Bloco de texto:
O SEGREDO DOS SEUS OLHOS






Esses dias assisti a este filme, “O segredo dos seus olhos”; que me chamou atenção, entre outras coisas, pelo nome. Poderia me debater aqui sobre o enredo interessante, os atores, a sinopse, a direção. No entanto, vou ficar só no nome, que já dá pano pra manga, e onde já existe segredo o suficiente pra me debater.
O filme conta a história de um assassinato, onde para encontrar o assassino, os investigadores começam uma saga porque tudo levava a entender que este era alguém conhecido da vítima. Em uma foto, tudo é revelado.
A vítima, os colegas, o assassino. E... O segredo dos seus olhos.
O olhar.
E ele não mente.
As palavras, por sua vez, podem estar cheias e recheadas de engodo. “Eu te amo”, “eu te odeio”, “sinto saudade”, “não sinto”. Tudo isso é capaz de passar pela boca de modo mais rápido ou mais lento, entonações, voltinhas, palavras diretas ou indiretas, letra de música, cartas, lembretes, facebook, twitter, e-mails. Mas pode vir recheado de equívoco. No olhar, isso se revela. Não é por aí que se diz que o olhar é o espelho da alma? É lá que existe esse registro. E ele acontece mais rápido do que o “quero mostrar ou esconder”. Ele simplesmente aparece. Não é enganável.
Na relação mamãe-bebê isso se mostra ainda mais claro. Os olhos da mãe vão consentir ou não o lugar que ela dá a essa criança e por onde passa sua via pulsional.

Itens fornecidos:
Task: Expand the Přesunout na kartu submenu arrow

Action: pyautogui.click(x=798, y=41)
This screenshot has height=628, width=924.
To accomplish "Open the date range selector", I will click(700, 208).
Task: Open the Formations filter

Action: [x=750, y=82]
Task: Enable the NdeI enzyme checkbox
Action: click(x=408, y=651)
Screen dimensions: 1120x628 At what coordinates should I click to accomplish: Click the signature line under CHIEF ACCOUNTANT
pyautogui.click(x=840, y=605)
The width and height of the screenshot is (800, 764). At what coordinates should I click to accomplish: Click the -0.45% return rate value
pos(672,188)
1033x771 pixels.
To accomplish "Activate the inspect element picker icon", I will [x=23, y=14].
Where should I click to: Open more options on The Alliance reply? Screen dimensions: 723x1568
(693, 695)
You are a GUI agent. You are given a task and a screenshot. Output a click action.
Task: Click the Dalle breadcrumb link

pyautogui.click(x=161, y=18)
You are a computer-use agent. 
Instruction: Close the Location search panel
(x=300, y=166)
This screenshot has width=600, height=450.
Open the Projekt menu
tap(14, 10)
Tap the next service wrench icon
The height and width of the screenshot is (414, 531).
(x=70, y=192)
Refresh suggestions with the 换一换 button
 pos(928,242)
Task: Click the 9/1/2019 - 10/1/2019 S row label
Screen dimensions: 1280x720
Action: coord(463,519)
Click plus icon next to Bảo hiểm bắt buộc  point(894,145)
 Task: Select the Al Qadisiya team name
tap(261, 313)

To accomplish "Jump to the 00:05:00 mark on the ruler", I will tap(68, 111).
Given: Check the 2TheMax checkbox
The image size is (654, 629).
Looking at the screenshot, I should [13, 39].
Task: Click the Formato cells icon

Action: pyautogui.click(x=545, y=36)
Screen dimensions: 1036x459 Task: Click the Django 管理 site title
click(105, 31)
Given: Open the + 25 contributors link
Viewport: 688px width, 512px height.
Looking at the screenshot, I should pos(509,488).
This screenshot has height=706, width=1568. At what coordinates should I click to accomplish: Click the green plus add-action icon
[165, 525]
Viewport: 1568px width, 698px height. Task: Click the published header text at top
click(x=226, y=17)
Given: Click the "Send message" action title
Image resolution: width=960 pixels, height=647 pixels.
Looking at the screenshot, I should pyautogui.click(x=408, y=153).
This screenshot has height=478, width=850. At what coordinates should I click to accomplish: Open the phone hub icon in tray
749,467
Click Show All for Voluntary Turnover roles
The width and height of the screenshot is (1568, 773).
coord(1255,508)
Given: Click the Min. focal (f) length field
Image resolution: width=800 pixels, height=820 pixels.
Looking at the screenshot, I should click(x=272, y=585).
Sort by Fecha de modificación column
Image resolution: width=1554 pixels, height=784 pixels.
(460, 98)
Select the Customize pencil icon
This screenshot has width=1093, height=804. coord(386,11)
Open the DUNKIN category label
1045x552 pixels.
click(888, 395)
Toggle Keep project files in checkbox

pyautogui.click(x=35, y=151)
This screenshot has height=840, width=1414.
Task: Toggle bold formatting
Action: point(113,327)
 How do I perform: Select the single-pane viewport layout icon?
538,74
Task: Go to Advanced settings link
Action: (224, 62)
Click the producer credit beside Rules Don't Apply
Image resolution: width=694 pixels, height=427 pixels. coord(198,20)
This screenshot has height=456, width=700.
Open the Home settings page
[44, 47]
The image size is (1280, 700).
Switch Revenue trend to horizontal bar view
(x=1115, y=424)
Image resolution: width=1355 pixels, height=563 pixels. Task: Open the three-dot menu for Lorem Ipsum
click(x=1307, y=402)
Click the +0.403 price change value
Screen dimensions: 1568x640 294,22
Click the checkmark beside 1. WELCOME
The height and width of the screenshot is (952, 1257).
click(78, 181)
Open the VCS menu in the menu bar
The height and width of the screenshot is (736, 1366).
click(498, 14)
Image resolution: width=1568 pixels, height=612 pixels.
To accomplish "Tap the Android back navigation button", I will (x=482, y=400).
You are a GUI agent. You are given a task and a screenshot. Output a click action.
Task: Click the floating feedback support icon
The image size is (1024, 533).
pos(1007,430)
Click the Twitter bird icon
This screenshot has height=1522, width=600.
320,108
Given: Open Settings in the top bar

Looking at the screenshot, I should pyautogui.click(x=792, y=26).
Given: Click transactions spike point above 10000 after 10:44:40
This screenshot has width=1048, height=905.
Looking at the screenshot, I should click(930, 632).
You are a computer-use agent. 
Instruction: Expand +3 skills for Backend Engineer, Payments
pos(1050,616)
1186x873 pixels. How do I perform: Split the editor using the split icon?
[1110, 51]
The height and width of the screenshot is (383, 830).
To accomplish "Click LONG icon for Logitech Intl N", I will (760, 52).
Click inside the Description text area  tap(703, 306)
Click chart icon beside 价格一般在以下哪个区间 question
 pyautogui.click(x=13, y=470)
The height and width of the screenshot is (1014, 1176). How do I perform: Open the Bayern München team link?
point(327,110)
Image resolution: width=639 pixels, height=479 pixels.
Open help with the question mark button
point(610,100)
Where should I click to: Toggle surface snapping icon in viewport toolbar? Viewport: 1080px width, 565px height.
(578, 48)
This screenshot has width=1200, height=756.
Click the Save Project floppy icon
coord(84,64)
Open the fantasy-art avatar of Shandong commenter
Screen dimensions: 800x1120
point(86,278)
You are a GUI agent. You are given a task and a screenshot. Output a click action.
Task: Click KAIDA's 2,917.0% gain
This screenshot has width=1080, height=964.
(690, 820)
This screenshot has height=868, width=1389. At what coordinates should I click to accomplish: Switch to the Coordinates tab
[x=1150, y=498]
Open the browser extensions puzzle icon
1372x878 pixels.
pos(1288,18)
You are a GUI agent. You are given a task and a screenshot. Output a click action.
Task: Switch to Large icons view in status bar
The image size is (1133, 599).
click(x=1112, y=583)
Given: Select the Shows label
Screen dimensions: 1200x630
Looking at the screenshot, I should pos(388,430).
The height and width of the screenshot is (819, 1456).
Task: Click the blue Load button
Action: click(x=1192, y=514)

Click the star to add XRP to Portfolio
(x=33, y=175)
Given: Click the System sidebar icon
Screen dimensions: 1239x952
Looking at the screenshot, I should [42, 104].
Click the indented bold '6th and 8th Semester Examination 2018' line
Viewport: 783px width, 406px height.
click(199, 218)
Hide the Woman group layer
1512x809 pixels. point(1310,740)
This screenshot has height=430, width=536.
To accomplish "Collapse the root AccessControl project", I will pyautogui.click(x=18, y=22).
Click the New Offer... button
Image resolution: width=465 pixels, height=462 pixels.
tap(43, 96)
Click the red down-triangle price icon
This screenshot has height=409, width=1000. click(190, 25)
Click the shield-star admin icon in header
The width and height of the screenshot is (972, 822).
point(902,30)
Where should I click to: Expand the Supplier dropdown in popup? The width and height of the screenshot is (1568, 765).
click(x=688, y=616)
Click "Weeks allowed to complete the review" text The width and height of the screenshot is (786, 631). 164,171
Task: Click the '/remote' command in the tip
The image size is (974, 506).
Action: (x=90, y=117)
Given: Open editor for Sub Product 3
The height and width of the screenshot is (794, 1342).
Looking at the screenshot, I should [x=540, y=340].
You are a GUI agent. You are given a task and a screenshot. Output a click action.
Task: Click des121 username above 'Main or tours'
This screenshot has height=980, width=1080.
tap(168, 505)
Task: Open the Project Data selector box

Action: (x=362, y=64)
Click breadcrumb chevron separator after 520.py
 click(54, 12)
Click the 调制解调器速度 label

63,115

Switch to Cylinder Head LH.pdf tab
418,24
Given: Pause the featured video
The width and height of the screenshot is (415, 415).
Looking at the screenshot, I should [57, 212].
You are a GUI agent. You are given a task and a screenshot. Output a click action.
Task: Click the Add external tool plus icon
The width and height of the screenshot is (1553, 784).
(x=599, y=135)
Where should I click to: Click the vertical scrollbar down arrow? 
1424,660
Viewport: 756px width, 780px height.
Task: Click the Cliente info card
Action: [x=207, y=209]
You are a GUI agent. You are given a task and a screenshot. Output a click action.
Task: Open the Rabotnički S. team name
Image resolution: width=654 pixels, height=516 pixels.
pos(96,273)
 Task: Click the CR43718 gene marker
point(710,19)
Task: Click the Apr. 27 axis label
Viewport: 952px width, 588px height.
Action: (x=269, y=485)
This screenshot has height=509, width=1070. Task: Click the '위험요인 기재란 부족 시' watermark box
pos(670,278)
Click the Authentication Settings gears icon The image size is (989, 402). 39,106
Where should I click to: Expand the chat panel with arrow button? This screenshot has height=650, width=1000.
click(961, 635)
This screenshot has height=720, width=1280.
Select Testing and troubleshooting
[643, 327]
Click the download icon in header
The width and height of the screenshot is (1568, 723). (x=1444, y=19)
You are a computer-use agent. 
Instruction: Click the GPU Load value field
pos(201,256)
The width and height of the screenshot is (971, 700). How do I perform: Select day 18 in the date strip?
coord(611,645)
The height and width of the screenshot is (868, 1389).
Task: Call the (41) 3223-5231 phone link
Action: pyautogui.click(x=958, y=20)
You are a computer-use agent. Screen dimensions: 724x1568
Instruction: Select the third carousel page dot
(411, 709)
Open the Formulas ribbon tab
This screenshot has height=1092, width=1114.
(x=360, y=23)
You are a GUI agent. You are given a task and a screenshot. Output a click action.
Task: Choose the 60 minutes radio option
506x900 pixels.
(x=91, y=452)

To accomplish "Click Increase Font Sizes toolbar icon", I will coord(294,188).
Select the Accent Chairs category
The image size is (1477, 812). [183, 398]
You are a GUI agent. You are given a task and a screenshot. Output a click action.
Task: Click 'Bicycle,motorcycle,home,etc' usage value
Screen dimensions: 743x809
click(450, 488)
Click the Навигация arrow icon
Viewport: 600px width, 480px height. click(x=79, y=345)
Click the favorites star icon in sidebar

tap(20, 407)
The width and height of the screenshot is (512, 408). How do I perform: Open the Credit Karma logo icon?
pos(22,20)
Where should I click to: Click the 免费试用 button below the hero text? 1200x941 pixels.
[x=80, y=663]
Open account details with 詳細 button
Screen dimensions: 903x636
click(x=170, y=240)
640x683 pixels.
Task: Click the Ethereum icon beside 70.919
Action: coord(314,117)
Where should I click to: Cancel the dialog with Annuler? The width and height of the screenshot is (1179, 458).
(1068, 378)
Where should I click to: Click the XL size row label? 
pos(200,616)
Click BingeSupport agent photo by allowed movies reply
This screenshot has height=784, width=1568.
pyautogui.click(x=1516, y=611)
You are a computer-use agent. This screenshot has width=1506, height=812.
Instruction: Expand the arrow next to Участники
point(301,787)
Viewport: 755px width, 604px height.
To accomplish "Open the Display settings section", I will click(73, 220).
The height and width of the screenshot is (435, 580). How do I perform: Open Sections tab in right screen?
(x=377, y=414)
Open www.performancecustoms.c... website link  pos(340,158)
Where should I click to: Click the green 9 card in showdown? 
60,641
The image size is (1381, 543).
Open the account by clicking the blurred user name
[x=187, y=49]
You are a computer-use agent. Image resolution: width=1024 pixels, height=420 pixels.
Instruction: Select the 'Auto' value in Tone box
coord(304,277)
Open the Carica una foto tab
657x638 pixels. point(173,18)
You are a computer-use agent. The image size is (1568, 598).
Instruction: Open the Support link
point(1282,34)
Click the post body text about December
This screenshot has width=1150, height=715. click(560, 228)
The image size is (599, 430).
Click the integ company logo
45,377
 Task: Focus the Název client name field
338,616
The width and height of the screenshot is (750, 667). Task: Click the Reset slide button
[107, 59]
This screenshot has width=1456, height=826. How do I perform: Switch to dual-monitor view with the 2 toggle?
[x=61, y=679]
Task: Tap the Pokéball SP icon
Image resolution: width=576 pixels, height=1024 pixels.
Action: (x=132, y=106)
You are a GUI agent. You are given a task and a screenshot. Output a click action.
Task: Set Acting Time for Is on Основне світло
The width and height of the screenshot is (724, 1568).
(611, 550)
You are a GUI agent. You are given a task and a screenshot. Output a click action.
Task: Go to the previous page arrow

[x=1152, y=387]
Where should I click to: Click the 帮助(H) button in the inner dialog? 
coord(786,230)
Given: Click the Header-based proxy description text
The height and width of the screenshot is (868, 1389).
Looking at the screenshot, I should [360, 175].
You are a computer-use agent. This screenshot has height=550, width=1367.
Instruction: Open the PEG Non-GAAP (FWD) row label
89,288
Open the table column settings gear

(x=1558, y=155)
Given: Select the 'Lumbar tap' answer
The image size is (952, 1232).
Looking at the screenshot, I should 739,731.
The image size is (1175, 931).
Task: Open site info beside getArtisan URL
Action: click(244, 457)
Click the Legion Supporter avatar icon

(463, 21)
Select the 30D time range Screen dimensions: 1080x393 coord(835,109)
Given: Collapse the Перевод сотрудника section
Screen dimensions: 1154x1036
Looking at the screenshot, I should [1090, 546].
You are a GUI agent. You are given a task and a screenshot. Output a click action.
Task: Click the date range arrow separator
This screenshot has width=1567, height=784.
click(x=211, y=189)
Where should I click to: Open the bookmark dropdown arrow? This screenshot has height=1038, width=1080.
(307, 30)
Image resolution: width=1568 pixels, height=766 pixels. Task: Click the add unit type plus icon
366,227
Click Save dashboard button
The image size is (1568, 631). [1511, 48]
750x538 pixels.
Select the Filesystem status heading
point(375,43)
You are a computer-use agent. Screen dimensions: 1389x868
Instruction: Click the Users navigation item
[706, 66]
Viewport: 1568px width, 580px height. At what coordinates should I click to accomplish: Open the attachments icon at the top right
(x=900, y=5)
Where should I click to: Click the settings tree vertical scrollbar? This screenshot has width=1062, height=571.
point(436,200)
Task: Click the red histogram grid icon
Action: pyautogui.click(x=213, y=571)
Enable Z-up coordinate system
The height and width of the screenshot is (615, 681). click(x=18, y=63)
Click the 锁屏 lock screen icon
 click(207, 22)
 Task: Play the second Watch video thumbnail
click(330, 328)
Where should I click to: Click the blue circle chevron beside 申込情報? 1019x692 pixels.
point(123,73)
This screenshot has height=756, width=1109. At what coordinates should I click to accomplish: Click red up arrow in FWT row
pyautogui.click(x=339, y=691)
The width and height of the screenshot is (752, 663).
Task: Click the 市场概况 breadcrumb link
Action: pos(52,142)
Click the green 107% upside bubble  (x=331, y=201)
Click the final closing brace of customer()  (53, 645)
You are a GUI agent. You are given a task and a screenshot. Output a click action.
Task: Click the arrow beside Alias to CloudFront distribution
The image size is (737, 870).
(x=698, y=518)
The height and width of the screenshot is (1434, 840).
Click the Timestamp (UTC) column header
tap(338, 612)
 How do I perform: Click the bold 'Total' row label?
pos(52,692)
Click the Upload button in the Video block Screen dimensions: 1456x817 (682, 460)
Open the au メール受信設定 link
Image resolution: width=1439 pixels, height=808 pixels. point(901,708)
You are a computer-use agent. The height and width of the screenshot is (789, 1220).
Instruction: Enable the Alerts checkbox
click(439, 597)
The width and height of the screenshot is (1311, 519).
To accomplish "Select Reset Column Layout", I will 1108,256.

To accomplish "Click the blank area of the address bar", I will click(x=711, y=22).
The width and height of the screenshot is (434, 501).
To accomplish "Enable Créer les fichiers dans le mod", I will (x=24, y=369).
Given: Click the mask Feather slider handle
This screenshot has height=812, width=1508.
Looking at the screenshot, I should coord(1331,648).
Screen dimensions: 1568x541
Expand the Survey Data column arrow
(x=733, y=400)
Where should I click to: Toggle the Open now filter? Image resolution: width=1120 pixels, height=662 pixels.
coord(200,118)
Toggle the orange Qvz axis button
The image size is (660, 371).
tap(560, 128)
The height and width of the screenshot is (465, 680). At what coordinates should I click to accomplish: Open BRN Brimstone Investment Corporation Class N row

Suas tarefas:
1. Responda às perguntas abaixo com base no texto sobre o filme “O segredo dos seus olhos”.
(a) De acordo com o texto, o filme conta a história de quê?
(b) Em que, segundo o texto, tudo é revelado no filme?
(c) Em qual relação o texto afirma que isso se mostra ainda mais claro?
2. Prossiga com o texto sobre o filme “O segredo dos seus olhos” a partir do ponto em que ele para.

Respostas por tarefa:
1.
(a) O filme conta a história de um assassinato.
(b) Tudo é revelado em uma foto.
(c) Isso se mostra ainda mais claro na relação mamãe-bebê.

2.
A pulsão invocante, invoca e convoca esse bebê a comparecer, um chamar, que dá a ele um nome, acredite, não aleatório. No entanto, é aliada à pulsão escópica, aquilo que a mãe vê em seu bebê é que vai fazer haver diferença entre a simples demanda e a invocação. Na demanda, o sujeito se encontra numa posição de dependência absoluta em relação ao Outro. A demanda é compreendida como uma exigência absoluta. Ao contrário, o sujeito invocante é retirado dessa dependência, e aqui não se trata mais de uma demanda endereçada a um outro, aí disponível, mas de uma invocação supondo que uma alteridade possa advir, de onde o sujeito, pura possibilidade, seria chamado a tornar-se.
A pulsão escópica, por que via a mãe enxerga este bebê é que vai mostrar inclusive por que janela ele mesmo vai ver o mundo. Ah, espera. O ditado diz que o olhar é o espelho ou a janela da alma? Boa pergunta.
Olhar esse que a mãe lança sobre o bebê, reconhecendo-o ou não. Um alguém perante o louva-deus. O que somos? Seremos devorados logo em seguida? Ou seremos reconhecidos?
Investimento narcísico que a mãe faz nela mesma através do bebê e que este, por sua vez, poderá investir em si mesmo através deste primeiro olhar.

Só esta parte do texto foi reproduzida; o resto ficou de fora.